The agricultural world is developing tires with new capabilities that improve heavy machinery’s fuel efficiency, tractive force, and ride comfort. To minimize cost, a manufacturer could use the Brixius or Wismer-Luth soil - traction dynamic model to predict how a vehicle’s tire would perform out in the field without performing expensive field tests. However, these models have two major drawbacks, inconsistent soil cone index readings and inaccurate tire dimension representations. Since empirical analysis was used to generate a tire’s tractive capability characteristics, only the tire evaluated and the field conditions present during testing are represented well by the model. This increases error when comparing different tires in different conditions.

To provide a model that provides a reliable evaluation of tractive performance, an agricultural tire dynamometer was proposed. The proposed dynamometer eliminated the cone index altogether so that engineers could see what relationship a wheel’s dimensions have on its tractive performance independent of cone index readings. To eliminate the cone index, the test stand will utilize a set of belts to study the interaction between the tire and a well-defined surface. The test stand is able to control the torque, down pressure, contact area, and velocity of the agricultural tire in question, while providing accurate and reliable data to analyze.
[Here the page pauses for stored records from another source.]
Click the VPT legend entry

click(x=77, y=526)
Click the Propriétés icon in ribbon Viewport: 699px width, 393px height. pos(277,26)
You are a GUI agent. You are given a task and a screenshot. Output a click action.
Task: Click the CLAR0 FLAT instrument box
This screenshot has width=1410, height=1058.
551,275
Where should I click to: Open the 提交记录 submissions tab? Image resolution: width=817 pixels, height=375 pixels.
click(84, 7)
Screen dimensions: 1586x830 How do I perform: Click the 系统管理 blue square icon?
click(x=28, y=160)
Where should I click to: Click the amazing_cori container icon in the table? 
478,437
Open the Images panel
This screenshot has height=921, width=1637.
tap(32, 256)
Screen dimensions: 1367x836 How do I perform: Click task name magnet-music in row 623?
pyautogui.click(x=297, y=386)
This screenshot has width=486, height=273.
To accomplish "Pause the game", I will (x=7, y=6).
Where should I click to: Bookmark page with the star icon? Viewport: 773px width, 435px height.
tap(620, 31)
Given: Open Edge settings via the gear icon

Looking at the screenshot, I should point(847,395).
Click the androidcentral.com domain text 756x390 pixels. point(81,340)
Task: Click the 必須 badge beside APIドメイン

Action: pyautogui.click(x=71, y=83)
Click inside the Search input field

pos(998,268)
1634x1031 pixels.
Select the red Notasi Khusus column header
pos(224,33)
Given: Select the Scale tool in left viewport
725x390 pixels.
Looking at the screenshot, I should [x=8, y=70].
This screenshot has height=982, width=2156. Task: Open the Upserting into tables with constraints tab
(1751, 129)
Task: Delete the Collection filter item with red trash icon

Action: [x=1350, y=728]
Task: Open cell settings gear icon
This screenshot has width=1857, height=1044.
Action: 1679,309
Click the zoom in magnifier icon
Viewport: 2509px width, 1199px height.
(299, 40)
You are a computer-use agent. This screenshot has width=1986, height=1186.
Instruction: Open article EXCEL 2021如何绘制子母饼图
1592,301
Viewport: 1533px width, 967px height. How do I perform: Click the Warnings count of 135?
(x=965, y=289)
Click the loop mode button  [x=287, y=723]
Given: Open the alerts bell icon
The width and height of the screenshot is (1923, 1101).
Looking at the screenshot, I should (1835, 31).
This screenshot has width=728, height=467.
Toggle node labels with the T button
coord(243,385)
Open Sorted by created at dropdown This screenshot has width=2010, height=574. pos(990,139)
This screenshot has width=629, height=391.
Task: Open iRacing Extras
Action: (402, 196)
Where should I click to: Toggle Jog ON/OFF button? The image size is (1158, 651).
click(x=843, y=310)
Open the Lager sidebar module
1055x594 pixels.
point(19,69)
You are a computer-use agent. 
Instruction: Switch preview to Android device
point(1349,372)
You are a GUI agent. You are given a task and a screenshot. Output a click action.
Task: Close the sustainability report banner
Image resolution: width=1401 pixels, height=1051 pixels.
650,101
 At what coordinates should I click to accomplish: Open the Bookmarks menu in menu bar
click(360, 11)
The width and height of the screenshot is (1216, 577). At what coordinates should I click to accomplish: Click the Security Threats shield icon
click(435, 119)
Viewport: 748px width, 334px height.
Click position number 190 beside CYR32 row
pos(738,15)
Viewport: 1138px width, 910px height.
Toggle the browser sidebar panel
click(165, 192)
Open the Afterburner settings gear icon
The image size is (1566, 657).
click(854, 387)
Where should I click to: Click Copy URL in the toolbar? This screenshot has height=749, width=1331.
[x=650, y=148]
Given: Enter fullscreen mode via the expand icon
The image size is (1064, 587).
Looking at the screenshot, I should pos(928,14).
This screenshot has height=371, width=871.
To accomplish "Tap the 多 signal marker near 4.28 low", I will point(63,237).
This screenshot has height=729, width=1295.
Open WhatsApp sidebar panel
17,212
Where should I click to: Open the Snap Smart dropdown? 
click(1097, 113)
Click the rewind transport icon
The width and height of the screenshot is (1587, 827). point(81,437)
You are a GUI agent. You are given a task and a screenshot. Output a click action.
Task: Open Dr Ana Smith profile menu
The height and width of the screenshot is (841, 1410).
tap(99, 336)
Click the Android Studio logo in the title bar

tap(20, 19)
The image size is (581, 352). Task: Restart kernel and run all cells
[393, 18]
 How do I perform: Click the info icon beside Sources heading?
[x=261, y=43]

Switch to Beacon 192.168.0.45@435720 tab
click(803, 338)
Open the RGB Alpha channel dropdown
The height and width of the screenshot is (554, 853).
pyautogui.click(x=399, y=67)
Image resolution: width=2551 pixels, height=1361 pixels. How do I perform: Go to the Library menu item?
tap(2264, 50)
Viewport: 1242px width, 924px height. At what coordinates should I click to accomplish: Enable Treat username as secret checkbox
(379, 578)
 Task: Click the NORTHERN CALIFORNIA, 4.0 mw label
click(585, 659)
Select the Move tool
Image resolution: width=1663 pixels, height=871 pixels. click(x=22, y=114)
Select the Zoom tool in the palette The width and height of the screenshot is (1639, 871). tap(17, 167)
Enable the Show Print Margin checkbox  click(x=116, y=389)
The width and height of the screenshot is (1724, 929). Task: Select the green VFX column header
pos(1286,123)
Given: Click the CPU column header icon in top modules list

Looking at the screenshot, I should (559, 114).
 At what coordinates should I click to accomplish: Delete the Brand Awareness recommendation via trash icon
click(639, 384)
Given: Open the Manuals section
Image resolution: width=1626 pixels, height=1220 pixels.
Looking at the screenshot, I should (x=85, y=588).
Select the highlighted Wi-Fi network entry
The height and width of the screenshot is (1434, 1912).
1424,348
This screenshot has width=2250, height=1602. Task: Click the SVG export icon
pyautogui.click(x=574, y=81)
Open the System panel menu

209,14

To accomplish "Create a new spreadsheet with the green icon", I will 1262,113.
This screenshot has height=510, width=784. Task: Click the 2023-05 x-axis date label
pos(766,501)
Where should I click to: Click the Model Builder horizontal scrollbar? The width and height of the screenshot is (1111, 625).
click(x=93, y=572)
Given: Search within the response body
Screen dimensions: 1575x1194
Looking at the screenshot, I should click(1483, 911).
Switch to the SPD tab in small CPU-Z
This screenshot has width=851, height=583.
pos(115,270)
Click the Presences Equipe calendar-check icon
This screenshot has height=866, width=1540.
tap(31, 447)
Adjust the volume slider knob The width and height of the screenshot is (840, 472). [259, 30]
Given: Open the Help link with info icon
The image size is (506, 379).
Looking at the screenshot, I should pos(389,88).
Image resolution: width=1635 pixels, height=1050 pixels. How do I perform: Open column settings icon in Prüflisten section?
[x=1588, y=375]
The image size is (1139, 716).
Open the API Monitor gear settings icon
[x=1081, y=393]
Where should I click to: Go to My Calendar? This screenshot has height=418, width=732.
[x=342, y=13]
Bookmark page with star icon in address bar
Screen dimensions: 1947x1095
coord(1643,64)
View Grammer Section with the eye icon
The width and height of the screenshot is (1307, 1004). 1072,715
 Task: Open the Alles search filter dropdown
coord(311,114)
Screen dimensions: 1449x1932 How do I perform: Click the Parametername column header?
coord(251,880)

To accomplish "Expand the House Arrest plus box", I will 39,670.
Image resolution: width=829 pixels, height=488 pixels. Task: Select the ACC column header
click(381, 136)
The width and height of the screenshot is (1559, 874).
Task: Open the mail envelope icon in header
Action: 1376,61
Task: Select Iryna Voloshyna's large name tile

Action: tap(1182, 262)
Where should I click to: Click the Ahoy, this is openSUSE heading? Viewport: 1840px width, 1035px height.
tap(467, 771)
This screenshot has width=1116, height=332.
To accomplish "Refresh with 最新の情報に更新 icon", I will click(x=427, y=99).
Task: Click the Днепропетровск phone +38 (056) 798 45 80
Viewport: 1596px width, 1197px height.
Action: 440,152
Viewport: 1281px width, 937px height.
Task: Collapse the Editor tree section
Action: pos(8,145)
This thesis contains a literature review of the soil traction dynamic models. Then, a detailed description of how the parts were sized and selected for the dynamometer. Finally, the characteristics and outputs of the test stand were modeled. The system was simulated to investigate its performance.

The dynamometers capabilities were discussed along with future work that could provide improvements. Future work could include the system control of the contact area between the tire and belts. Also, a method of quickly changing the belts if needed.